In fact, Carson had been using the “Here’s Johnny!” intro since even before he took over NBC’s iconic late night show. It originated in 1957, when Carson was hosting the ABC game show Who Do You Trust? As the phrase became more ubiquitous for him, he used it for live appearances as well. As Carson’s lawyers would claim, the phrase was “generally associated with him by a substantial segment of the television viewing public.”
However, Carson never trademarked the phrase “Here’s Johnny,” which hurt his case when he decided to sue Braxton’s company for unfair competition and invasion of his commercial rights.
One might think a late-night host and comedian would appreciate the cleverness of Braxton’s “john” and “commode” puns, but Carson’s sense of humor was apparently in short supply at the time. In the 2013 biography Johnny Carson, written by Carson’s former lawyer Henry Bushkin, the author wrote that Carson had become more litigious following his contentious divorce from his third wife, Joanna Holland.
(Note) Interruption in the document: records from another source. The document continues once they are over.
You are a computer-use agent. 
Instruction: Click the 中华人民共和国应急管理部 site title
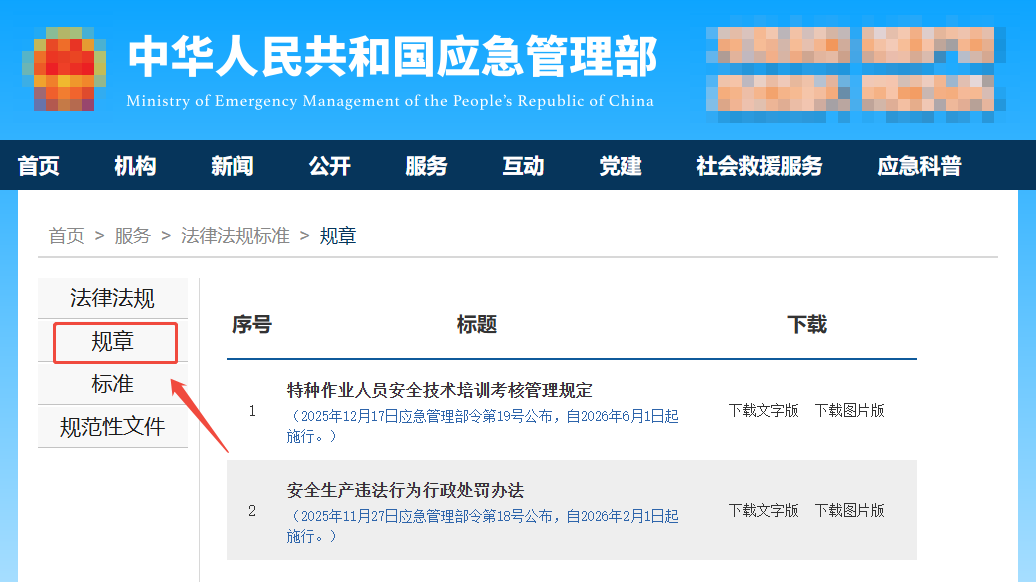coord(392,58)
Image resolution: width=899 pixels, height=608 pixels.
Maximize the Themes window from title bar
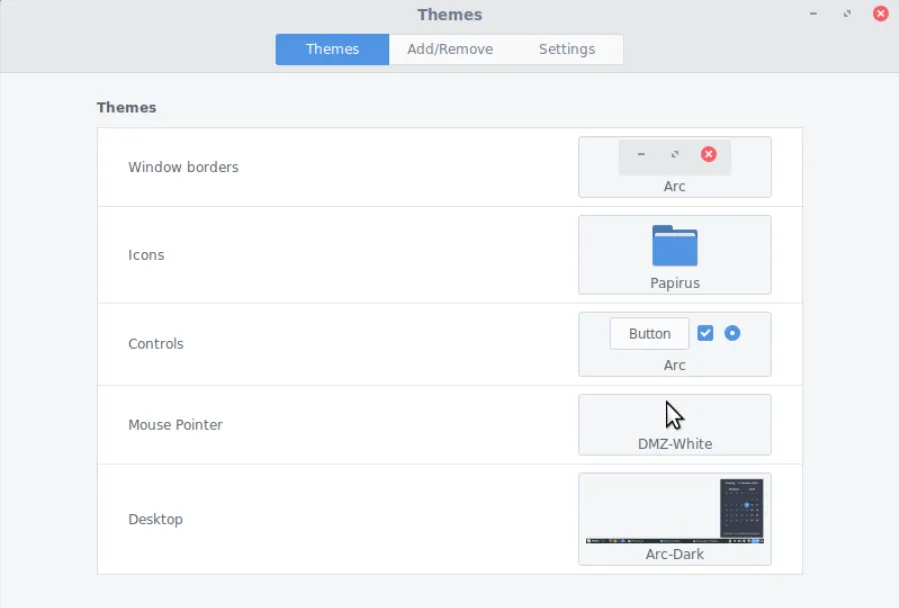847,14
“It even got to the point where it seemed like he couldn’t recognize a joke,” Bushkin wrote. “Carson didn’t think that was funny and ordered me to sue the company to make them stop.”
Carson’s suit sought the toilet company’s profits and money for damages. Despite not having the “Here’s Johnny” trademark, Carson did have some proof that the phrase was his, aside from the 18 years of TV introductions. In 1967, he licensed his image for a chain of restaurants called Here’s Johnny. He had also been using the phrase in advertising for his oddly successful clothing company, Johnny Carson Apparel. “Here’s Johnny” appeared in ads for the brand, and Carson eventually licensed it to an outside manufacturer to create men’s toiletry products for Johnny Carson Apparel. For that reason, Carson’s clothing company was listed as a plaintiff on the case.
However, Carson hadn’t licensed the name for toiletry products until a year after Braxton launched his toilet company. The court ruled there was no violation there. It also argued that “Here’s Johnny” was not a distinctive enough phrase to trademark, nor that Braxton’s company would create a “likelihood of confusion.” Few would see the porta-john company and think Carson was actually behind it, the judge explained.
In fact, Carson couldn’t prove that it had ever happened outside of his inner circle of friends and business associates. In a deposition, Carson recalled that both a Tonight Show producer and his son asked him if he had entered the portable toilet game, but nothing more.
Braxton told the court he wasn’t trying to mislead customers into thinking the TV host was a part of his toilet company. Rather, he simply thought the name was a clever pun. The judge ruled in Braxton’s favor and dismissed the case.
Carson, however, appealed. And in 1983, an appeals court ruled in his favor. Since Braxton had openly admitted that his company name was a Carson-related pun, the court felt that was enough to constitute ill intent. Here’s Johnny Portable Toilets violated Carson’s right of publicity, it ruled. Carson had won.
“Ultimately, we spent about $500,000 to win less than $40,000 in damages,” Bushkin wrote in his Carson biography. “The favorable decision for Johnny is often quoted on the subject of trademark protection. To me, it didn’t matter that we won. I thought it made him look mean and small.”
Indeed, the case was a landmark one. It would be referenced for years to come as proof of the kinds of protection a celebrity’s name and likeness were entitled to.
But the story didn’t end there for Here’s Johnny Portable Toilets.
Carson died on January 23, 2005. One year later, Braxton tried again. Thirty years after his first attempt at selling Here’s Johnny toilets, a new Braxton-owned company called Toilets.com tried to register the trademark, arguing that Carson’s right of publicity did not extend past death.
The Trademark Trial and Appeal Board ruled that the rights do indeed remain active post-mortem, in both Carson’s home state of California and the toilet company’s state of Michigan. Braxton’s claim was rejected for good.
And with that, one man’s dream of making a living off of a solid toilet pun went down the drain.
All the way back in my grad school public law class in 1986, we studied the intellectual property case of Carson v. Here’s Johnny. Someone got the honor of reciting the facts in the case. Everyone, including my professor, got a good laugh, when I stood up and did it in my Johnny Carson impersonation, complete with an “I didn’t know that” and a “would you believe”. Got an A in the class.